La trama, abundemos, es de una sencillez pasmosa: Irene (Franziska Weisz), una joven que recién ha dejado el hogar paterno, es contratada como recepcionista –y, se intuye, centinela del sótano– del Waldhaus, un hotel en los Alpes austriacos cuya pulcritud raya en la asepsia clínica y que gracias al ojo del fotógrafo Martin Gschlacht remite al Overlook, la entidad maléfica erguida en las montañas de Colorado donde se sitúa El resplandor. Al contrario de la cinta de Kubrick, dominada por una cámara que acosa a los personajes como si fuera un cazador etéreo, Hotel se construye con base en extensas tomas fijas –los únicos paneos, dato simbólico, se reservan casi por completo para el plano onírico– que ayudan a generar una inquietud in crescendo que será acentuada por la ausencia casi total de música de fondo y por la presencia invisible de Eva, la recepcionista anterior desaparecida en circunstancias difusas, cuyo pelo oscuro captado en un retrato contrasta con la melena rubia de Irene. (La dualidad femenina tan cara a Alfred Hitchcock salta a la vista.) A cargo de Frieder Glöckner, el diseño acústico de Hotel –ruidos que parecen venir de otra esfera, quizá la exteriorización de los demonios interiores de Irene; murmullos que cristalizan en el Ave María rezado obsesivamente por la esposa del conserje (Rosa Waissnix); melodías ambientales que se interrumpen de modo constante– facilita la irrupción de lo siniestro y obliga a pensar en Lost Highway (1996), en lo que David Lynch dice acerca de la morada de su protagonista escindido: “La casa es un sitio donde las cosas pueden ir mal, y los sonidos vienen de esa noción”; una noción que evoca a su vez el postulado de Fredric Jameson: “La tendencia más profunda de lo posmoderno a una separación y una coexistencia de niveles y subsistemas [ha hecho que el sonido] funcione como contrapunto de lo visual en lugar de simplemente subrayarlo.”

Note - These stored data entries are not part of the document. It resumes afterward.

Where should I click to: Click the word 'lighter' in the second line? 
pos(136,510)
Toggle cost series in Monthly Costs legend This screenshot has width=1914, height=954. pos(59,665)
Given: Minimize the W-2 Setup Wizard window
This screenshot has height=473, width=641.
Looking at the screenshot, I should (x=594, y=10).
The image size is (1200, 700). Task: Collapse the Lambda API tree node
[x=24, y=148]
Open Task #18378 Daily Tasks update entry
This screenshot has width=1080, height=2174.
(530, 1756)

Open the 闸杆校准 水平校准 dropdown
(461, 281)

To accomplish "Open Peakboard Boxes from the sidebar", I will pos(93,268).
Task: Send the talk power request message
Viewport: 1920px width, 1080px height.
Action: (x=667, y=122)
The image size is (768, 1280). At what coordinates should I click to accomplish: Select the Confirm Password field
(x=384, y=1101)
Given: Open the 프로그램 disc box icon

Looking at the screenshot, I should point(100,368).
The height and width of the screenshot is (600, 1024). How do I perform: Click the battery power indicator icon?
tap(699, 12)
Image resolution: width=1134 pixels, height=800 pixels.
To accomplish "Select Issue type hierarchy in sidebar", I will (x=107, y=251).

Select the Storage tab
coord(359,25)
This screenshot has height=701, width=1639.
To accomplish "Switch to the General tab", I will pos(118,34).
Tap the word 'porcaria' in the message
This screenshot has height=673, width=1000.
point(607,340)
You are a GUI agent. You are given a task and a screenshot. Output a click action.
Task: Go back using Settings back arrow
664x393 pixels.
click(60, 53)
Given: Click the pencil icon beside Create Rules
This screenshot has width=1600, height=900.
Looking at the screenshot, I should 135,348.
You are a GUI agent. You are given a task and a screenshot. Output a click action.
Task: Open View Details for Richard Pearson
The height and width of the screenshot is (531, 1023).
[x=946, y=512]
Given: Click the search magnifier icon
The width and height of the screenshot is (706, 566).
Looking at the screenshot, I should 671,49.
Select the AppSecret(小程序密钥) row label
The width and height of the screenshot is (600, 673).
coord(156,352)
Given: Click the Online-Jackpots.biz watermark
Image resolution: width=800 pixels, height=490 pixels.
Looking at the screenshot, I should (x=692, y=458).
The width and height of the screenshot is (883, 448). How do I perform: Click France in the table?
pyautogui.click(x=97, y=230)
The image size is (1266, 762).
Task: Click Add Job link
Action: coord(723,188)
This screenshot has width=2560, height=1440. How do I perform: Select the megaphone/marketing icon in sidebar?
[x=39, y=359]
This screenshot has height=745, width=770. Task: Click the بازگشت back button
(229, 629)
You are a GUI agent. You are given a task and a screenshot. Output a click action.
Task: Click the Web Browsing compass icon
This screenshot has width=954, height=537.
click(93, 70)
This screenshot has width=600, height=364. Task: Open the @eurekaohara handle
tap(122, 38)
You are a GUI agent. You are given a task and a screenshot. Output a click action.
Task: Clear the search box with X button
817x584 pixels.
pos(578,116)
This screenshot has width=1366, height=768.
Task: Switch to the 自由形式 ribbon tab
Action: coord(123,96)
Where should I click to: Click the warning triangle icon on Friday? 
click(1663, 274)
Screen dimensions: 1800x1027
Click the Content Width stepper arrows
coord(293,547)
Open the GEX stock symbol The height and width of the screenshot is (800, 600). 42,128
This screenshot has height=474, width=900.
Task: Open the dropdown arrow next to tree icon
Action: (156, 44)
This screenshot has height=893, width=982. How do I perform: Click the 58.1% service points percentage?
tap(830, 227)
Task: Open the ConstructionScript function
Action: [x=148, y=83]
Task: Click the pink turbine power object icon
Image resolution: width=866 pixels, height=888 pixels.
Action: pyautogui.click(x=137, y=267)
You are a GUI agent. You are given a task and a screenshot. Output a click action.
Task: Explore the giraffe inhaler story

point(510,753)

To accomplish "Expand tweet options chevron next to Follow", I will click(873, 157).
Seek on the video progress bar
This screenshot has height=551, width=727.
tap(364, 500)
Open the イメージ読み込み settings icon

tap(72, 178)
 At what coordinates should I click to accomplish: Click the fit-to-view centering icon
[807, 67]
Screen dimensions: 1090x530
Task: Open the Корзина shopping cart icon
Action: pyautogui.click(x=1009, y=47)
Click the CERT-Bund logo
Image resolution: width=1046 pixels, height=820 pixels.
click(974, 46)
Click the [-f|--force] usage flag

Pródigo pues en indicios sonoros que denotan una anomalía más psíquica que física, el filme de Hausner cuenta con otros elementos duales: los pasillos en tinieblas del hotel –uno se vuelve pesadilla recurrente– se prolongan en la floresta y sobre todo en la gruta regidas por el mito de la Señora del Bosque, una mujer acusada de brujería y llevada a la hoguera en 1591 que recuerda no sólo los relatos de los hermanos Grimm –influencia que la cineasta admite– sino El proyecto de la bruja de Blair (1999), y cuya efigie se conserva en una vitrina; la alberca limpia y tenebrosa donde nada Irene se desdobla en el estanque cubierto de lirio en que la policía descubre algo que puede o no ser el cuerpo de la recepcionista desaparecida. Estamos en el reino de la incertidumbre y la alienación, habitado por seres que se niegan a revelar el secreto que los une, cercado por una espesura donde un grito femenino se oye tres bíblicas veces –en la realidad y en el sueño–, controlado por una amenaza que convierte a los objetos en fetiches lúgubres como sucede en El inquilino (Polanski, 1976): las gafas de Eva, localizadas en un cajón, que Irene debe usar cuando las suyas se rompen; el amuleto de la suerte que se esfuma para ser hallado luego entre los árboles y que Irene presta poco antes del final de la película, sin notar su semejanza con el emblema que figura en el umbral de la cueva trocada en santuario de la Señora del Bosque. (“La única Señora del Bosque que conozco eres tú”, dice a Irene su novio Erik [Christopher Schärf] en algún momento.) Estamos en una atmósfera en que prevalecen las miradas oblicuas, los corredores sojuzgados por sombras ancestrales y las cortinas que ocultan un desasosiego similar al de Terciopelo azul (Lynch, 1986), los empleados-robots y los huéspedes inadvertidos. Estamos en una de las grandes herencias góticas: el espacio hechizado, ahí donde el inconsciente libera sus hordas de fantasmas.